REQUIRED ACTION:
Please read the forum post on Docker swarm services that cannot reach each other across nodes, and state how long the poster's team had run swarm on a single node.
** Opening READING PASSAGE block **
Docker swarm services cannot communicate across nodes

ludvighz · October 18, 2022, 10:41am

Hi!

For the past couple of days, I have been trying to setup my swarm with some more nodes (we have been running swarm on a single node for about a year).

However, I have been having a lot of issues with networking both not working and being unstable. I know this issue has been brought up alot (e.g. Service is not DNS resolvable from another one if containers run on different nodes · Issue #1429 · moby/swarmkit · GitHub), but there doesn’t seem to be a universal fix for these issues so I thought I’d ask here.
** Closing READING PASSAGE block **
** Opening RECORDED DATA block **
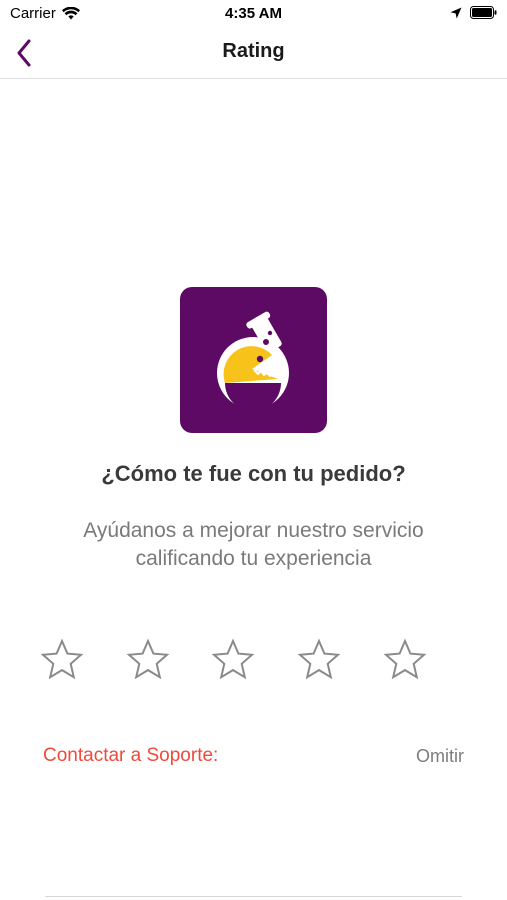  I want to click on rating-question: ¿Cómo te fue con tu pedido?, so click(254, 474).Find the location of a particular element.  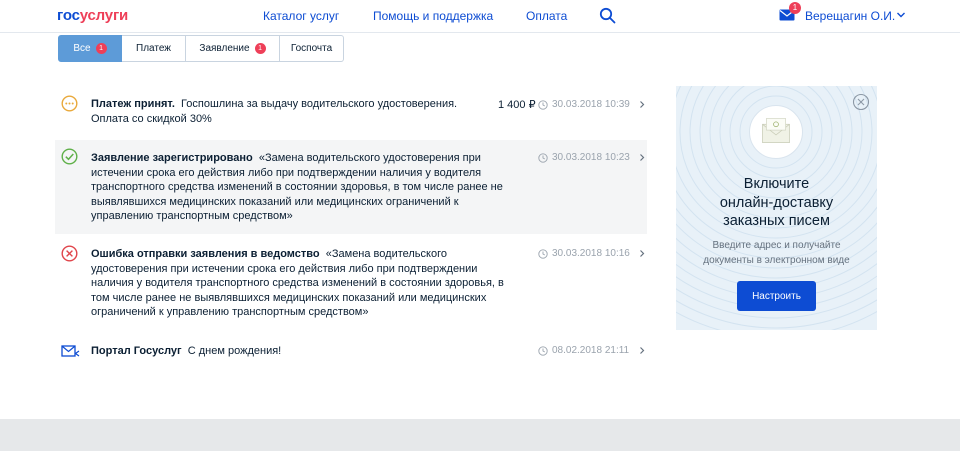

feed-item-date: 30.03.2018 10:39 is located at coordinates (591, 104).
** Closing RECORDED DATA block **
** Opening RECORDED DATA block **
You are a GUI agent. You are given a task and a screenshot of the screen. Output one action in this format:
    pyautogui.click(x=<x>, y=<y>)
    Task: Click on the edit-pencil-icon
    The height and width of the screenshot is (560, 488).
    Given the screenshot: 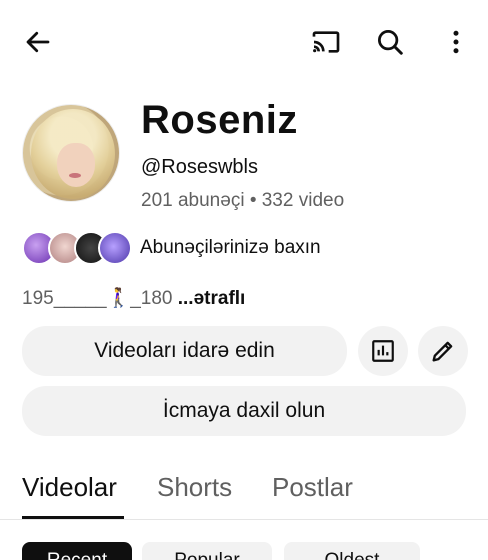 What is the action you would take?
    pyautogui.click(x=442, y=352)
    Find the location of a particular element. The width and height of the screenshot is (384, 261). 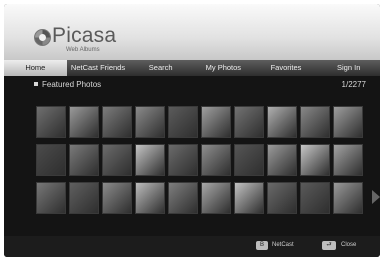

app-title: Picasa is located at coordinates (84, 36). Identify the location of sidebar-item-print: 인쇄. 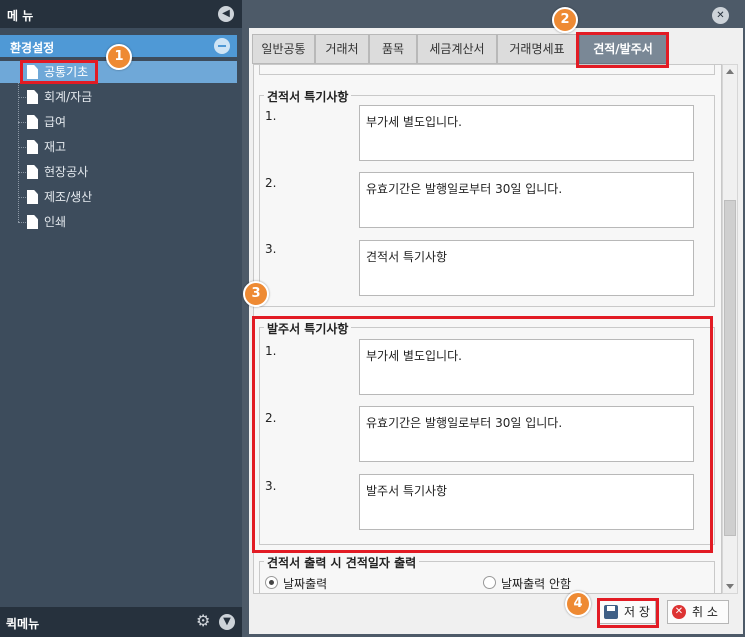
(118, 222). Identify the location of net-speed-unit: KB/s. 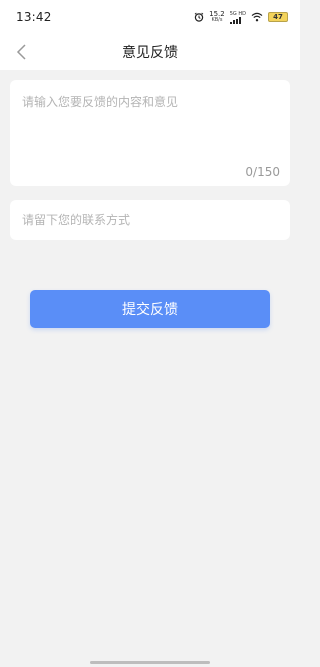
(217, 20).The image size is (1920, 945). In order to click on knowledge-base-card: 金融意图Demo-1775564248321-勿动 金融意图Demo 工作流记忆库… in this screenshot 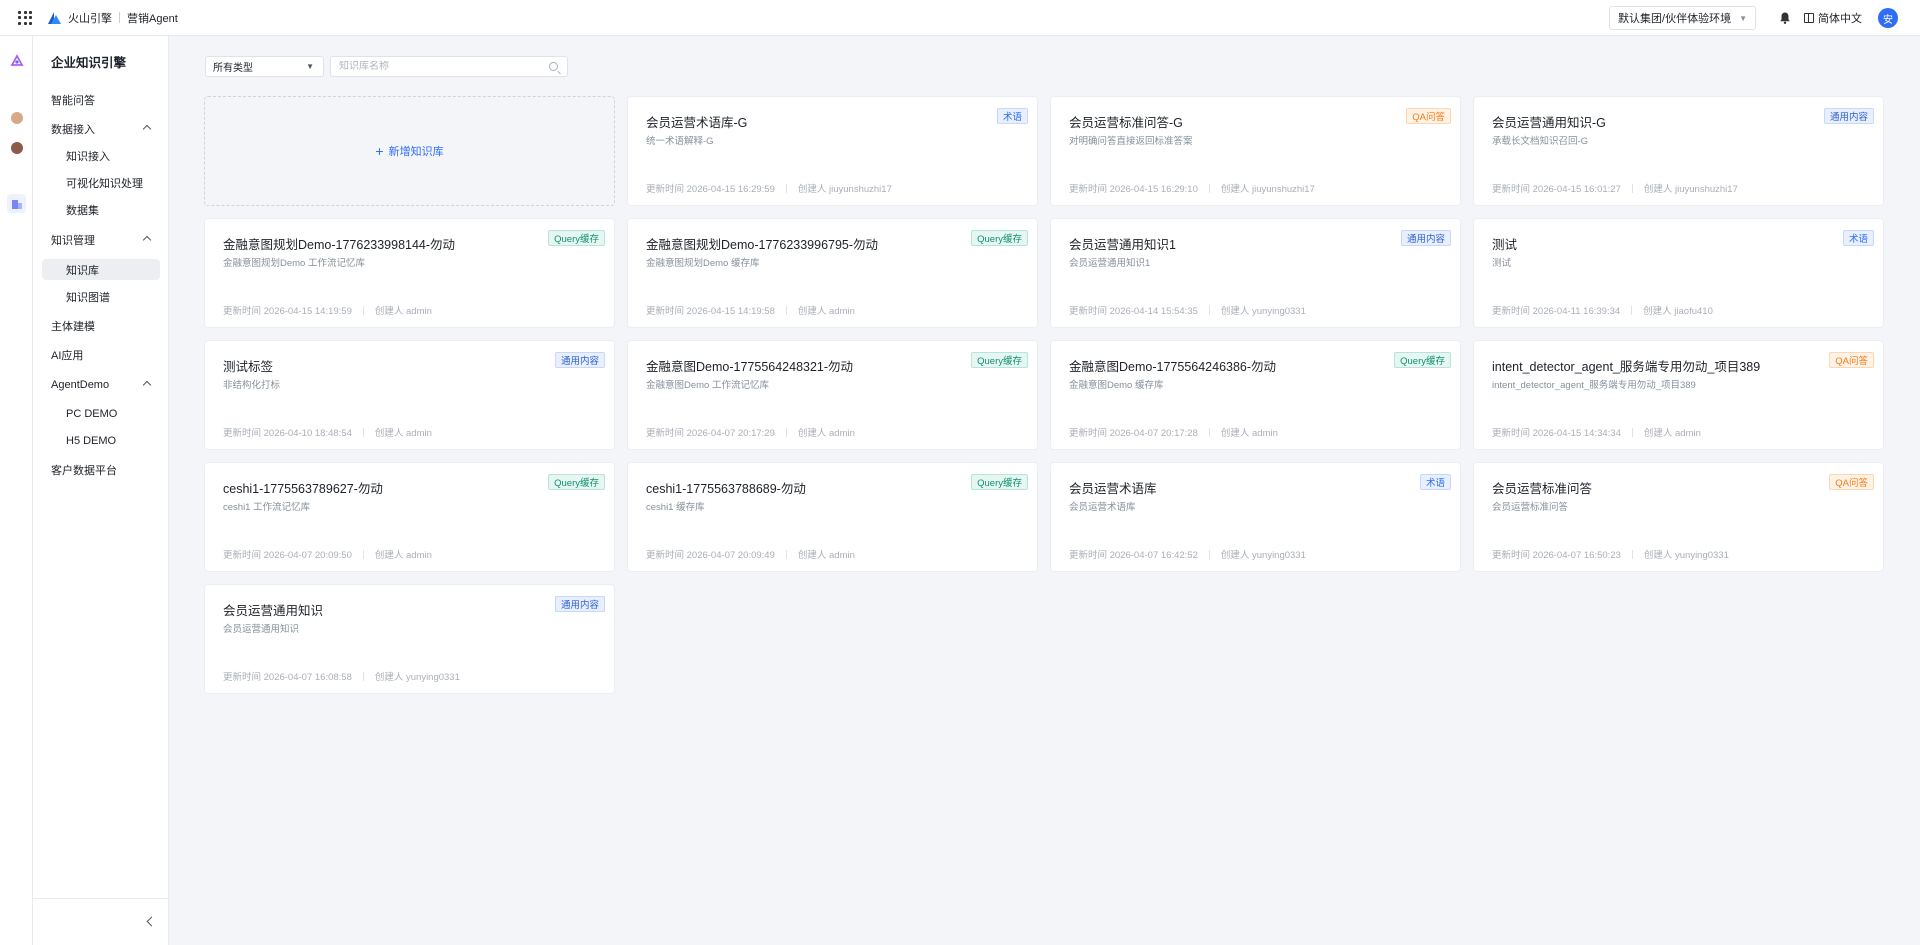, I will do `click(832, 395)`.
** Closing RECORDED DATA block **
SOLVED PROBLEM:
About a year.